LA DATA

31 gennaio 1876

Quel giorno, dopo molti secoli di violenze, ruberie e razzismo, gli Stati Uniti ordinarono a tutti i Nativi Americani – quelli che a lungo sono stati chiamati gli Indiani perché in fondo fin dai tempi di Cristoforo Colombo si era pensato di aver scoperto le Indie – di trasferirsi nelle riserve. La denominazione ufficiale è Indian reservation ed in Canada, invece, Indian reserve.

Attualmente l’area geografica “concessa” alla 326 riserve è di 227.000 chilometri quadrati (56.200.000 acri), corrispondenti, approssimativamente, alle dimensioni del Laos, dell’Uganda, della Guyana o della Bielorussia e, per restare in territorio americano, a quelle dell’Idaho. Ma non sono uno Stato, sono frazioni di territorio sparpagliate, per lo più ad ovest del Mississippi; la più grande, quella della Nazione Navajo, è simile come dimensioni alla Virginia Occidentale.

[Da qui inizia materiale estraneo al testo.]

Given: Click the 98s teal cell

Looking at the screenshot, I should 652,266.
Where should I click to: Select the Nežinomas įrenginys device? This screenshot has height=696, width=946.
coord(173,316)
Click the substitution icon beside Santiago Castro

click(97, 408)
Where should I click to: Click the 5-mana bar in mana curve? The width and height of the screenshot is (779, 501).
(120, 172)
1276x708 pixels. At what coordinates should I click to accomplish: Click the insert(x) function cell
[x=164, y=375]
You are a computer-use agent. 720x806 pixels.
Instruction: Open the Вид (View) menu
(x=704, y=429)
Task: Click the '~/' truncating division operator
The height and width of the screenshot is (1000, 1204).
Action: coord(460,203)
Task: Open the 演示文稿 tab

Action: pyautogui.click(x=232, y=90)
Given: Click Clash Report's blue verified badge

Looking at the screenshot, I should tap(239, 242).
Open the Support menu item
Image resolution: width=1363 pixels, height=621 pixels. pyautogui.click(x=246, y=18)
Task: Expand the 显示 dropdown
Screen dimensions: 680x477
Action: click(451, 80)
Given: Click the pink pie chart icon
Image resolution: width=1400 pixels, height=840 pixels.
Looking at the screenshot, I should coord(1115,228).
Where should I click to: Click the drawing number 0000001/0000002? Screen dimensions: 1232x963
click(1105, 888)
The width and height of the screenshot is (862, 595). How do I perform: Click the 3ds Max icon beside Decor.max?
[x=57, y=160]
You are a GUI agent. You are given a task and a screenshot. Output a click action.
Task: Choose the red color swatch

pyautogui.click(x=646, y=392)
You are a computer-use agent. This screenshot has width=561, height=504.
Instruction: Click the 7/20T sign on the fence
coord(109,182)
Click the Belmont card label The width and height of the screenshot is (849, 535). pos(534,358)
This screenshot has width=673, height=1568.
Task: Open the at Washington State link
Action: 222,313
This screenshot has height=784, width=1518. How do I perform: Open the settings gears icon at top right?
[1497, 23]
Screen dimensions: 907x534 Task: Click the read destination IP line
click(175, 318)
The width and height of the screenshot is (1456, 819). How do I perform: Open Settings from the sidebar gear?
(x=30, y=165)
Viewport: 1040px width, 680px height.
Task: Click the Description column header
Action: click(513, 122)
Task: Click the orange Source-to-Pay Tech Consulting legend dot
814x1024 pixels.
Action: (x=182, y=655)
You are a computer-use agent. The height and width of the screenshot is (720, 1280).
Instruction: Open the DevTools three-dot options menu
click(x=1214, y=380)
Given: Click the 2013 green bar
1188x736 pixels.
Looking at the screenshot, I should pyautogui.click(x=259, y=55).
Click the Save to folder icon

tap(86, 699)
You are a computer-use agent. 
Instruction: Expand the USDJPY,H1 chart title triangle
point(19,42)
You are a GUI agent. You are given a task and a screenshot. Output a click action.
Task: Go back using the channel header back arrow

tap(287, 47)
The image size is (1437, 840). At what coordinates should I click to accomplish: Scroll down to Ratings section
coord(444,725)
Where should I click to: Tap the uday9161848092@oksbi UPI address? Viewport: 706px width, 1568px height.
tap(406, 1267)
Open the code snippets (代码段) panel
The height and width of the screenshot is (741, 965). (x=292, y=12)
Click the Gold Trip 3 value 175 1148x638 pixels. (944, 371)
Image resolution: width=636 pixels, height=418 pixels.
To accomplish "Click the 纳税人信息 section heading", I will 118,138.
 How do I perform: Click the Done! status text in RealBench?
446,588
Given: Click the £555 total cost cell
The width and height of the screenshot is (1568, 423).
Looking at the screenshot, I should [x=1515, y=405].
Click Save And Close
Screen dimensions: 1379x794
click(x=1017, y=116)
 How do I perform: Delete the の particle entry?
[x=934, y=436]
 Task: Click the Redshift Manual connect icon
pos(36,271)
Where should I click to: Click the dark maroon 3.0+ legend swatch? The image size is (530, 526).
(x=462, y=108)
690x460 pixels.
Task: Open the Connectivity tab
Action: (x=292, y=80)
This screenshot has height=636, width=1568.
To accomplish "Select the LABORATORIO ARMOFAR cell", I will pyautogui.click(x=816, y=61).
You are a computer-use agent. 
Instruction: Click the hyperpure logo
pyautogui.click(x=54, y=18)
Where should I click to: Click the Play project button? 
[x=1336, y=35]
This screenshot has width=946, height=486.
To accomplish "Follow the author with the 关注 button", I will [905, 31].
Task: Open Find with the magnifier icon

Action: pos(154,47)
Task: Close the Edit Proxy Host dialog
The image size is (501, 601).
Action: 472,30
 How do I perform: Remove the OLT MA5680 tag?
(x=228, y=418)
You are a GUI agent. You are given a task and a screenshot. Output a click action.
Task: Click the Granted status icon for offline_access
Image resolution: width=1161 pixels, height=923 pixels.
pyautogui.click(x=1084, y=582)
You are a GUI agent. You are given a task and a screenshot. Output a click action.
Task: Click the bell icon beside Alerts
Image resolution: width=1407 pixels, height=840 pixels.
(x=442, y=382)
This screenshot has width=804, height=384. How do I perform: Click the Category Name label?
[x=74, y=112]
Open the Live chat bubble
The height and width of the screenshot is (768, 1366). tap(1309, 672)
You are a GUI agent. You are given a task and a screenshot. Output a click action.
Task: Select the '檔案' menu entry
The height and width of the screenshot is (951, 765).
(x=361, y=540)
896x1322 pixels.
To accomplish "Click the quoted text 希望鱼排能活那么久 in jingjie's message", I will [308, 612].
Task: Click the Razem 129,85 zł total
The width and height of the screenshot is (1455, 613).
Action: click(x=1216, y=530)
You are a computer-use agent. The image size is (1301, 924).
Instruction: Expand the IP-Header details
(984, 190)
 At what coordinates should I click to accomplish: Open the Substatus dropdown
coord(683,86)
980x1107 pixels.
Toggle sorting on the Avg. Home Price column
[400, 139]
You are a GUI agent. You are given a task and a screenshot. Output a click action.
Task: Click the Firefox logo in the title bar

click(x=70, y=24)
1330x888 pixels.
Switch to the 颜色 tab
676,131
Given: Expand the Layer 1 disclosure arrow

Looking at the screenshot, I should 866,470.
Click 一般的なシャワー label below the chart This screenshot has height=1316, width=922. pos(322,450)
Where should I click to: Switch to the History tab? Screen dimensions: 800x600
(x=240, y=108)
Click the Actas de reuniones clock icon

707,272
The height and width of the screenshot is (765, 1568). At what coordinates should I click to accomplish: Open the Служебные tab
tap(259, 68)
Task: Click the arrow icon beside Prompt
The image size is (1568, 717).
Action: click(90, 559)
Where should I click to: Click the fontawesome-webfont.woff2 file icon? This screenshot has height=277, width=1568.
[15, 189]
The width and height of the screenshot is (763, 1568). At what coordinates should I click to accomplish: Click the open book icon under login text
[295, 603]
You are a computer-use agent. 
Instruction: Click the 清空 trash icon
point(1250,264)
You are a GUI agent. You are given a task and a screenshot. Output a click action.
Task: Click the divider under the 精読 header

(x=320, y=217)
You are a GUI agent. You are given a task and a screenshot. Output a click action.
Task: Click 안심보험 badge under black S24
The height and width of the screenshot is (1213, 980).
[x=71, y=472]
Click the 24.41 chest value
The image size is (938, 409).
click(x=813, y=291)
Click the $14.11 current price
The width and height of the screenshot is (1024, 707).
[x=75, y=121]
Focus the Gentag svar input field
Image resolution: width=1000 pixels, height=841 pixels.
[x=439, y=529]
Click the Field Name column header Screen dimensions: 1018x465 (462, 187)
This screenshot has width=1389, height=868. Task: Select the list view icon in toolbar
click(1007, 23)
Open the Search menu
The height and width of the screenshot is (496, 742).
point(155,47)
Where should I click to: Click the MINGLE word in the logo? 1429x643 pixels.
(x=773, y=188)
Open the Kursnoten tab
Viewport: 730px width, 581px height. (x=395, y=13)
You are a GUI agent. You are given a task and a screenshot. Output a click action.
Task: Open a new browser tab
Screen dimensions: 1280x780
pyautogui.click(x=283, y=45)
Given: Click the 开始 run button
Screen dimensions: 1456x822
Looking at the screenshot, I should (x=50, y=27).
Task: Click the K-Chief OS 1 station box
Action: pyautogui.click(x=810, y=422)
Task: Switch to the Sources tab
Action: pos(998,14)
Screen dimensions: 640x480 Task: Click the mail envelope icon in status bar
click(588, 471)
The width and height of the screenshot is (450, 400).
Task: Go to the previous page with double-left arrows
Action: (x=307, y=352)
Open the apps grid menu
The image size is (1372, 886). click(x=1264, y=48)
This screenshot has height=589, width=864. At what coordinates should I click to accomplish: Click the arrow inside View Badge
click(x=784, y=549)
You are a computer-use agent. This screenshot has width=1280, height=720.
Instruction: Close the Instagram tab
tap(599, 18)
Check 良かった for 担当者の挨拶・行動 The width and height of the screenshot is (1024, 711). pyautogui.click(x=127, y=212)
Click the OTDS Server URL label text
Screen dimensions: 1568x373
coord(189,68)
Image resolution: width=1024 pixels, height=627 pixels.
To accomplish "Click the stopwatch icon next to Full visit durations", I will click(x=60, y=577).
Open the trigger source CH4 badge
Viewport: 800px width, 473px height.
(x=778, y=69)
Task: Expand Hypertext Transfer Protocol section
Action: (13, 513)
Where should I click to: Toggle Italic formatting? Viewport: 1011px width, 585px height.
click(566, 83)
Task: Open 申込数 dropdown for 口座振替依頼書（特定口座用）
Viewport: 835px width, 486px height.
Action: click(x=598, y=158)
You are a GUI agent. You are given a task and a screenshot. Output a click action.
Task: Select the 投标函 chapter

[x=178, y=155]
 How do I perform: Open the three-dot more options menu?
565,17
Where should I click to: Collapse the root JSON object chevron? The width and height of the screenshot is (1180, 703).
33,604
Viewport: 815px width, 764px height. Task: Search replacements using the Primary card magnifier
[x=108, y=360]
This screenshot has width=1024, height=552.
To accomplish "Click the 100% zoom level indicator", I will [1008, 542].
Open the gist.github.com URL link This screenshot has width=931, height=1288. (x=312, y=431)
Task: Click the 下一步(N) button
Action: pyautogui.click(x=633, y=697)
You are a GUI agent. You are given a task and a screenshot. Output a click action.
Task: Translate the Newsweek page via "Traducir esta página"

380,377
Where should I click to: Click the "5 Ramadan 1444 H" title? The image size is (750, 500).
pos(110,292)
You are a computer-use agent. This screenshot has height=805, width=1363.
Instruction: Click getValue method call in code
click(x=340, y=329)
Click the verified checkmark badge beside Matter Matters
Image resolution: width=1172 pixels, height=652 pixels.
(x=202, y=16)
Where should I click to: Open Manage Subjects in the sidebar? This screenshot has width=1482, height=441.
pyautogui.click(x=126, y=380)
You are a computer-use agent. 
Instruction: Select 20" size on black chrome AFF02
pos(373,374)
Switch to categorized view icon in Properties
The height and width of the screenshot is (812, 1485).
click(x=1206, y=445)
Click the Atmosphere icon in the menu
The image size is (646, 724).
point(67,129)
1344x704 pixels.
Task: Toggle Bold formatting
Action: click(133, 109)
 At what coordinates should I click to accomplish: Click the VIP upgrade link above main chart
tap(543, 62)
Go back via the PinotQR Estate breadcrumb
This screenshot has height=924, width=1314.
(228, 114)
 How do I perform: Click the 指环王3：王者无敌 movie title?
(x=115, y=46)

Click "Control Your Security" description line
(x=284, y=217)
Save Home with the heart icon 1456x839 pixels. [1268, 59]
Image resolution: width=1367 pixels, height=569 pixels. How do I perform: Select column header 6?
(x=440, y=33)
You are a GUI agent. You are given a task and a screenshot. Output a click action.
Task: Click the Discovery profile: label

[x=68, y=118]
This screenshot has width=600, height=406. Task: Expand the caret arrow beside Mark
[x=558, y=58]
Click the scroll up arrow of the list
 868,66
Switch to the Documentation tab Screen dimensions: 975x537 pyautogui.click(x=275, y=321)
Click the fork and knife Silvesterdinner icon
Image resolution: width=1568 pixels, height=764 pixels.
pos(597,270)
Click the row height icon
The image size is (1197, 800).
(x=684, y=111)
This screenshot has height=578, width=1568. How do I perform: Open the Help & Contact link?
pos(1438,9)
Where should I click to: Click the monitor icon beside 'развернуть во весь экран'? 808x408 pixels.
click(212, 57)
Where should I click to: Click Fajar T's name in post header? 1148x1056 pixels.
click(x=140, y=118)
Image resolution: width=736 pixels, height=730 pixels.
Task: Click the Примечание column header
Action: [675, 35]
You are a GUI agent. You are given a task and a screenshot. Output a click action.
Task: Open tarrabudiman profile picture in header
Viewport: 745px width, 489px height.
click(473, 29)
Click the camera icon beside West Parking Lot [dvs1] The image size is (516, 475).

L’Indian reservation è una denominazione legale che indica un’area di terra gestita da una tribù nativa americana federalmente riconosciuta come Nazione, sotto il controllo del Bureau of Indian Affairs (Agenzia degli Affari indiani).

Non tutte le 567 tribù riconosciute del paese hanno una riserva, mentre alcune ne hanno più di una, poche la condividono con altre.

I trattati di pace con cui, al tempo della ratifica della Costituzione statunitense, vennero assegnate le riserve, furono per lo più firmati sotto coercizione. Le tribù dovettero cedere grandi porzioni di terra agli Stati Uniti, “riservando” a sé piccole particelle.

Nel 2012 i Nativi americani erano circa 2,5 milioni e di essi solo 1 milione vivevano nelle riserve. Gli altri sono sparpagliati e spesso vivono in città più grandi come Phoenix e Los Angeles.

L’approvazione dell’Indian Removal Act (“Legge sulla deportazione degli Indiani”) nel 1830 segnò la sistematizzazione di una politica del governo federale statunitense volta a trasferire con la forza le popolazioni native lontano dalle aree popolate dagli Europei.